Waihi Beach has been lucky. The Bay of Plenty holiday spot escaped the oil slick that coated much of the coastline after the Rena disaster. But holiday makers would still be wise to watch where they bathe. Three Mile Creek flows into the sea at Waihi and has a permanent health warning to avoid swimming.
Treated effluent from the Waihi Beach Wastewater Treatment Plant flows into Three Mile Creek. But the local council says testing shows far more contaminants enter the waterway from farmland upstream of the plant. Last summer, e.coli counts in the creek jumped to 4700 per 100mls of water – over 8 times the level considered "safe" to swim.
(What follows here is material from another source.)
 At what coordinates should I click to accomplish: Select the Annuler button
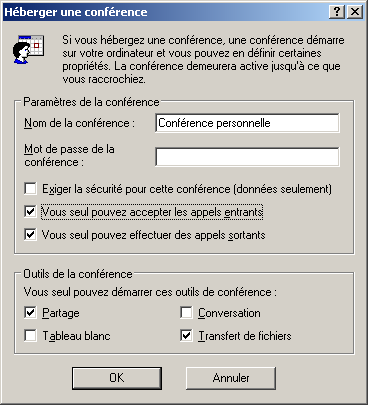coord(231,378)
It's a scenario being played out around the country. Our water quality is considered good by international standards; yet pollution from sewage, stormwater and agricultural run-off is threatening many of our rivers and beaches. Unlike the oil slick from the Rena, the immediate effects can be much harder to see.

Results worse
Monitoring results indicate swimming water quality was worse last summer than in the previous year. 58 percent of all bathing sites monitored in 2010/11 exceeded bacteria levels considered "safe" for swimming on at least one occasion (see Testing and grading). That's up from 46 percent in 2009/10.
The Ministry for the Environment reckons the wet weather suffered by many regions last year is partly to blame for the poorer result. Rainfall causes more faecal matter to be washed from the land into the sea. As a result, bacteria levels in our swimming waters can skyrocket.
Tidal flows at coastal sites mean high bacteria counts are more likely to be short-term events. But that's not always the case. For the last 5 years, monitoring of water quality at Auckland's Laingholm Beach, French Bay and Wood Bay has found unsafe bacteria levels more than 30 percent of the time.
Freshwater spots are also more likely to return poor results. 64 percent of the 237 freshwater sites monitored last year had unsafe e.coli levels on one or more occasions. Many sites are on rivers and streams that run through catchments where dairy farming has been expanding.